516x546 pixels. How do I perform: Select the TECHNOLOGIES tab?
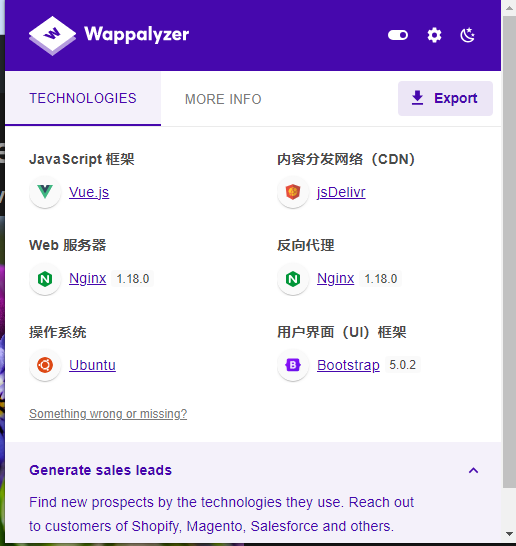(83, 98)
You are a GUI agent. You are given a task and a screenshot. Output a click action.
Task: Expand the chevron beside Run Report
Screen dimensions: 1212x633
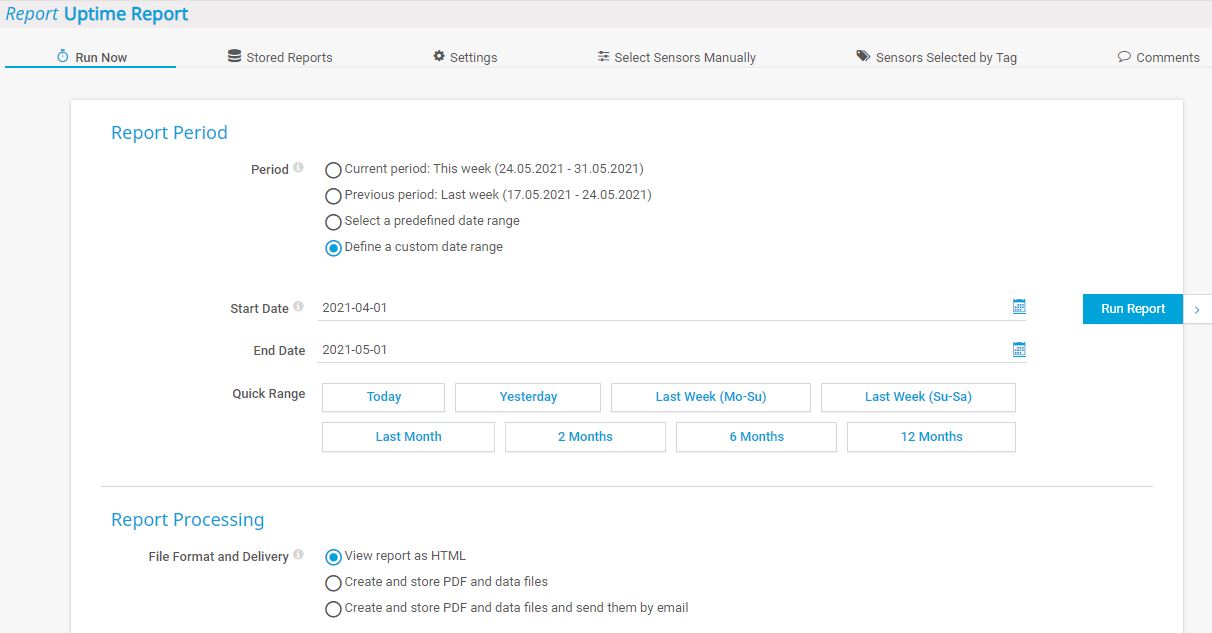click(x=1197, y=310)
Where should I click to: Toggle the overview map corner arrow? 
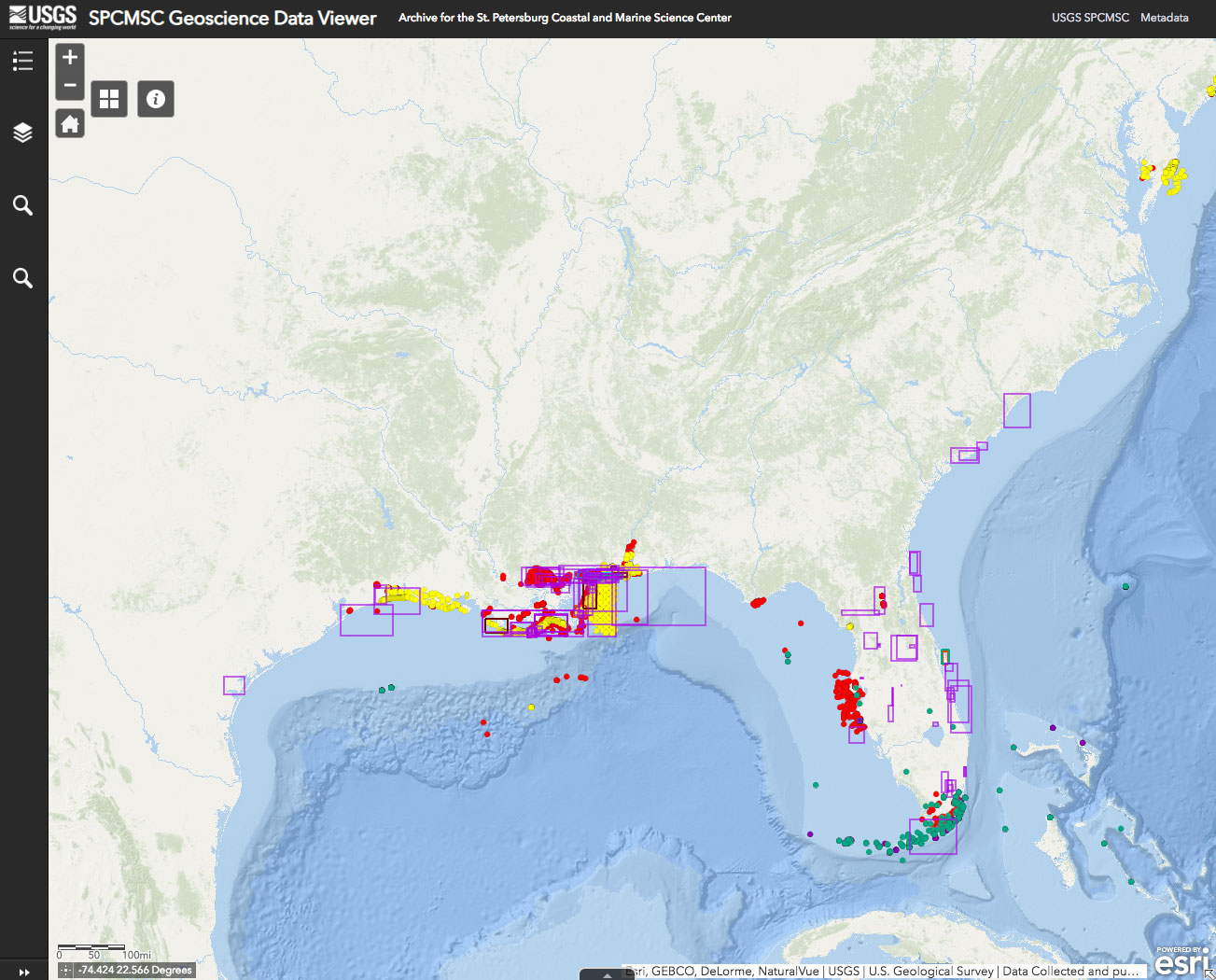[x=1209, y=973]
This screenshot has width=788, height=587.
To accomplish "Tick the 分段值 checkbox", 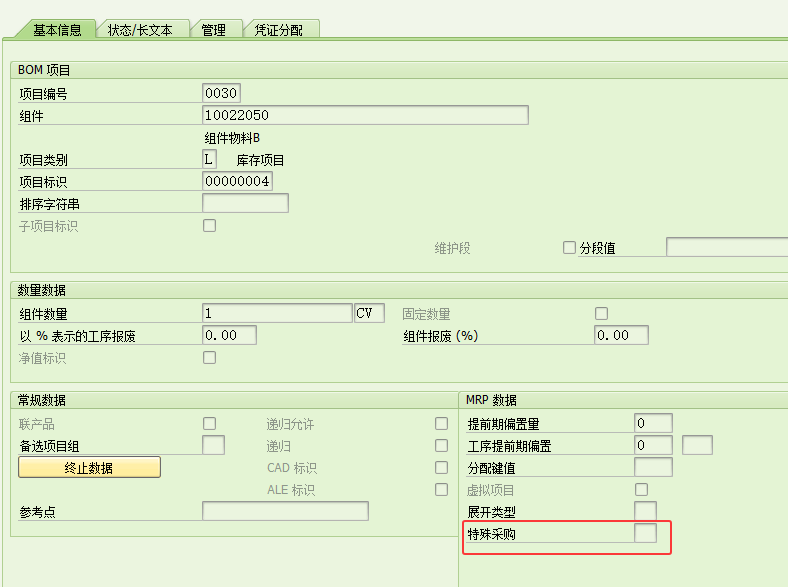I will coord(569,248).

[Task requirements]: Among the lines of the listing above, count those that hold the string "screenshot", giving the count alone.

[Problem solution]: 2